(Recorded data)
.....

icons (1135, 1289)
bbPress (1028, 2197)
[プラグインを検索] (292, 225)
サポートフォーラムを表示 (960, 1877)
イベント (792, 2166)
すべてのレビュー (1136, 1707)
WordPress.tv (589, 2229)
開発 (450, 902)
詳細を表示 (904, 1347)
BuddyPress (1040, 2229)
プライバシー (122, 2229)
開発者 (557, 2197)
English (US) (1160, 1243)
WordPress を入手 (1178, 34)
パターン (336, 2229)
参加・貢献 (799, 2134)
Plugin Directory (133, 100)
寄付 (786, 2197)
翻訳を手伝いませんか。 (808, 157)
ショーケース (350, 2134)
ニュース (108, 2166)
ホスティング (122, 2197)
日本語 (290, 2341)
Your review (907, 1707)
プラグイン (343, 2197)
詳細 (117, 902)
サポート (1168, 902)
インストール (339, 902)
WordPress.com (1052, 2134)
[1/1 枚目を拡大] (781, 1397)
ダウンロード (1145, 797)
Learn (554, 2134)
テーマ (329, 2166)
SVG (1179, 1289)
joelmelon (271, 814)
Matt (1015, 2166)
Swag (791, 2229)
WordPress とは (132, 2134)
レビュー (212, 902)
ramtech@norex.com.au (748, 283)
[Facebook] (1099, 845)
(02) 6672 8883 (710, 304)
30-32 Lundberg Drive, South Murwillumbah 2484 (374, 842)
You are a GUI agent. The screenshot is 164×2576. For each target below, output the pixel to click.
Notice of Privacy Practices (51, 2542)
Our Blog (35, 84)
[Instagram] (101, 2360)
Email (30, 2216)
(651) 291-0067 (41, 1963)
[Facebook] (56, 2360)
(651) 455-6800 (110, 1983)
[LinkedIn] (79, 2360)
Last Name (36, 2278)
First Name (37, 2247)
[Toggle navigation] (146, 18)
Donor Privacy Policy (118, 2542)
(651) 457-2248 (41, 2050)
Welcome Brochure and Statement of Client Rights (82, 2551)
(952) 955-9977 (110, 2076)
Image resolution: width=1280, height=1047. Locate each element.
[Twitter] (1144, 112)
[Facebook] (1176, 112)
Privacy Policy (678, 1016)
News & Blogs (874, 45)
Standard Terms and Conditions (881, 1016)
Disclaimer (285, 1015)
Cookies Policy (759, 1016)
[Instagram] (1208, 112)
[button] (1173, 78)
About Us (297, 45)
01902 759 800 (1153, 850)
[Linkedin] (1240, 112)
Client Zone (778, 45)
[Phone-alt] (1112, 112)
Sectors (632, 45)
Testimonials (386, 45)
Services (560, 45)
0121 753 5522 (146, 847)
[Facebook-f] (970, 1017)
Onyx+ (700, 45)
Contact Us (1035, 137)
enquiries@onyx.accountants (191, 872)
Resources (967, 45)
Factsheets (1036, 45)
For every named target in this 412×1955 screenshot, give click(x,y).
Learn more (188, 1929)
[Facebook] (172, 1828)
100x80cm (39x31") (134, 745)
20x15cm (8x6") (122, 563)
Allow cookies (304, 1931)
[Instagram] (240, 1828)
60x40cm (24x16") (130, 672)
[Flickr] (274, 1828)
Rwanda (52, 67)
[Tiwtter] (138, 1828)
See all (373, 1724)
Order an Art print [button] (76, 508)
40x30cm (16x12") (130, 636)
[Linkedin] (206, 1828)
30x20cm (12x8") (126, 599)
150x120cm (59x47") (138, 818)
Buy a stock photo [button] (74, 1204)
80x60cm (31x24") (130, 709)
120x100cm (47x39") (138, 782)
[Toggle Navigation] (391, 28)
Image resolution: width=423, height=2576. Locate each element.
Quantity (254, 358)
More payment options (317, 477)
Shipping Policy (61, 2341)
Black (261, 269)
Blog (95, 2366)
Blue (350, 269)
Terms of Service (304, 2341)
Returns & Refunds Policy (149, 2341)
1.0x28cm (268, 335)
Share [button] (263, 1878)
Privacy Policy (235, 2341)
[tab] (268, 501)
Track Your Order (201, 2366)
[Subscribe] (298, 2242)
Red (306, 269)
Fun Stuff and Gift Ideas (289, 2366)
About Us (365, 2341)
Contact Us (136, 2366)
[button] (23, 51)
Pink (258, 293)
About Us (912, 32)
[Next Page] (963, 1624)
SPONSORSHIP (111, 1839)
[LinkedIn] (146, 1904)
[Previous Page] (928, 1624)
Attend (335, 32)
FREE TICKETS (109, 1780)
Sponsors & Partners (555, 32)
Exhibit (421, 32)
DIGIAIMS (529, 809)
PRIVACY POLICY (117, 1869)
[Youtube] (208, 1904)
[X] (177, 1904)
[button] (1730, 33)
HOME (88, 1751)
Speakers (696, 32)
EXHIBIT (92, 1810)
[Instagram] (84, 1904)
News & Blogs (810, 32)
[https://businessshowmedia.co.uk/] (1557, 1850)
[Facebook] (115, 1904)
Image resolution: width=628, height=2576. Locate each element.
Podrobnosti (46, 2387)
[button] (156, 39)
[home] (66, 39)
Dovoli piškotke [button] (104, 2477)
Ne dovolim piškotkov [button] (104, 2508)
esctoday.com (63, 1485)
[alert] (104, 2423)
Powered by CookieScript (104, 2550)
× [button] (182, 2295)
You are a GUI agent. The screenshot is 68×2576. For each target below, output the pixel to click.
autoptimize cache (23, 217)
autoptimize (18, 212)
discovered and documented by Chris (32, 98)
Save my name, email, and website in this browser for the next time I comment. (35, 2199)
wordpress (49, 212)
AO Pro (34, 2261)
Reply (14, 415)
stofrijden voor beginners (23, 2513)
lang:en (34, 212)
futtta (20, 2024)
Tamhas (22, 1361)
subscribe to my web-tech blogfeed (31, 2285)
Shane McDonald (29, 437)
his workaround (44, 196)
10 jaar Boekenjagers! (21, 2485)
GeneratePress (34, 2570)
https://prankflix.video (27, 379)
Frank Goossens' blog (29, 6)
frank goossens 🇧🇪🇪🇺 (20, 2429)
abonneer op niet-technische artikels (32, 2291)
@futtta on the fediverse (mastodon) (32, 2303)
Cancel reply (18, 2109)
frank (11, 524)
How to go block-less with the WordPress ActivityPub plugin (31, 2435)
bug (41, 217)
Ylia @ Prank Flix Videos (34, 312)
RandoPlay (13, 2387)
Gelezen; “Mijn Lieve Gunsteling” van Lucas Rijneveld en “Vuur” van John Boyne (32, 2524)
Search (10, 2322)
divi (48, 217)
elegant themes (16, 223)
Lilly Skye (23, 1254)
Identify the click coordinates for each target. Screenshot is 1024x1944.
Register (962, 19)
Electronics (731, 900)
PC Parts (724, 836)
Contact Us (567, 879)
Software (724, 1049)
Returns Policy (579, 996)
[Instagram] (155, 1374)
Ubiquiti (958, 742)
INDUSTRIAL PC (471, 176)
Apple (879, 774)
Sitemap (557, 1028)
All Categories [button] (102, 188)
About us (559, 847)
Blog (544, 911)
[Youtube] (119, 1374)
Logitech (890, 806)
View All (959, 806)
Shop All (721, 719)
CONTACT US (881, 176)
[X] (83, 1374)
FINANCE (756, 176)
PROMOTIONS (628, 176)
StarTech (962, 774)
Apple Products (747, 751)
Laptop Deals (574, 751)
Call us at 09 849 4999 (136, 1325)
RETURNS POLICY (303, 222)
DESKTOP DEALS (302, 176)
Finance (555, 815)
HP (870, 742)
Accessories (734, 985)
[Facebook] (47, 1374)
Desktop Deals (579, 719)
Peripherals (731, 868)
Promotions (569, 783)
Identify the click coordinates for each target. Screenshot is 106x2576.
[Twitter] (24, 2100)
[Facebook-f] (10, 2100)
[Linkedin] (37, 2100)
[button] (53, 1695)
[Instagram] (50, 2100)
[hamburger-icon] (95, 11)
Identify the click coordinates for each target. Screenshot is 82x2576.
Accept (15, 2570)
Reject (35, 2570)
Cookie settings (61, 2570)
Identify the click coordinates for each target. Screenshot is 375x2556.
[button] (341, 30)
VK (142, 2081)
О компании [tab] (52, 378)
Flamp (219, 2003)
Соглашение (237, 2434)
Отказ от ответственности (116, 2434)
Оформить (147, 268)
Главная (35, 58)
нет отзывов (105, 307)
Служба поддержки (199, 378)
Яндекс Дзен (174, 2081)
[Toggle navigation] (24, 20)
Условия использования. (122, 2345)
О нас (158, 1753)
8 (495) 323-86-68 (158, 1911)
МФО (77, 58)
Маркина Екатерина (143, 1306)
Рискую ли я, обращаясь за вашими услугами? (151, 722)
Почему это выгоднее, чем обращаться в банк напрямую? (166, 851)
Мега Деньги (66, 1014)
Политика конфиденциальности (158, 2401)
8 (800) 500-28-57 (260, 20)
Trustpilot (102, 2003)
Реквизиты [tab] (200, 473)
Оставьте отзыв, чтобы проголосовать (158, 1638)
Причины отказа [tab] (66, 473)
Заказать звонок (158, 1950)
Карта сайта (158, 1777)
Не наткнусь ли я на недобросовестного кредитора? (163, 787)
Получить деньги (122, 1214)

.....

■ Problem details ■
Begin with the first line of the records and reproduce each line as is, ending with the line that holds "Services (560, 45)".

■ Expected output ■
icons (1135, 1289)
bbPress (1028, 2197)
[プラグインを検索] (292, 225)
サポートフォーラムを表示 (960, 1877)
イベント (792, 2166)
すべてのレビュー (1136, 1707)
WordPress.tv (589, 2229)
開発 (450, 902)
詳細を表示 (904, 1347)
BuddyPress (1040, 2229)
プライバシー (122, 2229)
開発者 (557, 2197)
English (US) (1160, 1243)
WordPress を入手 (1178, 34)
パターン (336, 2229)
参加・貢献 (799, 2134)
Plugin Directory (133, 100)
寄付 (786, 2197)
翻訳を手伝いませんか。 (808, 157)
ショーケース (350, 2134)
ニュース (108, 2166)
ホスティング (122, 2197)
日本語 (290, 2341)
Your review (907, 1707)
プラグイン (343, 2197)
詳細 (117, 902)
サポート (1168, 902)
インストール (339, 902)
WordPress.com (1052, 2134)
[1/1 枚目を拡大] (781, 1397)
ダウンロード (1145, 797)
Learn (554, 2134)
テーマ (329, 2166)
SVG (1179, 1289)
joelmelon (271, 814)
Matt (1015, 2166)
Swag (791, 2229)
WordPress とは (132, 2134)
レビュー (212, 902)
ramtech@norex.com.au (748, 283)
[Facebook] (1099, 845)
(02) 6672 8883 (710, 304)
30-32 Lundberg Drive, South Murwillumbah 2484 (374, 842)
You are a GUI agent. The screenshot is 164×2576. For each target below, output the pixel to click.
Notice of Privacy Practices (51, 2542)
Our Blog (35, 84)
[Instagram] (101, 2360)
Email (30, 2216)
(651) 291-0067 (41, 1963)
[Facebook] (56, 2360)
(651) 455-6800 (110, 1983)
[LinkedIn] (79, 2360)
Last Name (36, 2278)
First Name (37, 2247)
[Toggle navigation] (146, 18)
Donor Privacy Policy (118, 2542)
(651) 457-2248 (41, 2050)
Welcome Brochure and Statement of Client Rights (82, 2551)
(952) 955-9977 (110, 2076)
Image resolution: width=1280, height=1047. Locate each element.
[Twitter] (1144, 112)
[Facebook] (1176, 112)
Privacy Policy (678, 1016)
News & Blogs (874, 45)
Standard Terms and Conditions (881, 1016)
Disclaimer (285, 1015)
Cookies Policy (759, 1016)
[Instagram] (1208, 112)
[button] (1173, 78)
About Us (297, 45)
01902 759 800 (1153, 850)
[Linkedin] (1240, 112)
Client Zone (778, 45)
[Phone-alt] (1112, 112)
Sectors (632, 45)
Testimonials (386, 45)
Services (560, 45)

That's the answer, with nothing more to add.